Schedule for Mock Regulatory Compliance Review

Disclosures & Limitations

To the extent that the Compliance Services of RIA Compliance Consultants, Inc. (“RCC”) under this Agreement involve a Mock Regulatory Compliance Review, Client acknowledges and agrees to the following disclosures and limitations: 

  1. Within 30 days of initial presentment of RCC’s Mock Regulatory Compliance Review findings, Client will thoroughly review all findings and recommendations by RCC to ensure accuracy and full understanding. Additionally, if Client does not understand any particular finding or recommendation by RCC, Client will immediately inform RCC,

  2. It will be Client’s responsibility to fully review, understand and resolve the deficiencies identified by RCC as a result of the Mock Regulatory Compliance Review. The Mock Regulatory Compliance Review service will not include RCC drafting or implementing any recommendations identified during the assessments of the investment advisory documents and compliance program. Client will be responsible for determining if any corrective actions or best practices are needed and following through with the appropriate corrective actions and/or best practices.

  3. Client understands that any document review as part of the Mock Regulatory Compliance Review does not include RCC preparing any revisions and updates of such documents. Client understands that RCC does not conduct forensic testing as part of the Compliance Service, and RCC relies upon self-disclosures and representations made by Client’s investment adviser representatives, staff and officers without independent or additional verification. Unlike the typical practices of Securities Regulator during an investment advisor examination, RCC will accept sample documents provided by Client’s investment adviser representatives, staff or officers in lieu of actual documents gathered by RCC or retrieved from third-parties.

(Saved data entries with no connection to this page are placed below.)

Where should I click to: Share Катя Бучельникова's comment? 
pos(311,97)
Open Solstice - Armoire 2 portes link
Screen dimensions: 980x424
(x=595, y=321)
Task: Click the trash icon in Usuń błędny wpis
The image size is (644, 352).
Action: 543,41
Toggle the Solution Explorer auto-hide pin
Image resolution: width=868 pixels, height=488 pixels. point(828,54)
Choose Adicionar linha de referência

  4. Client understands that to the extent that Client provides RCC with a balance sheet, income statement or audited financials during the Mock Regulatory Compliance Review, RCC will not review the information within such documents. The Compliance Services of RCC do not include verifying the accuracy or truthfulness of any balance sheets, income statements or audited financials provided by Client.  Likewise, RCC does not provide any accounting advice including whether Client’s balance sheet or income statements were prepared in accordance with generally accepted accounting principles nor whether Client is satisfying a net worth requirement of the securities regulator or is currently in the precarious financial condition.

  5. Client understands that RCC does not conduct forensic testing as part of the Compliance Service and the outcome of the review and findings resulting from the review will rely solely upon self-disclosures, representations, and interpretations made by Client’s staff and officers without RCC’s advice or any independent or additional verification by RCC.

  6. Client understands that the Compliance Service is not intended to detect fraud such as selling away, Ponzi schemes, undisclosed outside business activities, inaccurate or false fee calculations, theft, unauthorized fee deductions, cherry picking profitable trades for personal or preferred investment advisory customer accounts, front running investment advisory customer trades for personal accounts, insider trading or misappropriation or unlawful conversion of investment advisory customer funds by Client or investment advisor representatives, staff or officers of Client. The Compliance Service does not include verifying existence and/or safekeeping of the assets held by Client or a third-party custodian.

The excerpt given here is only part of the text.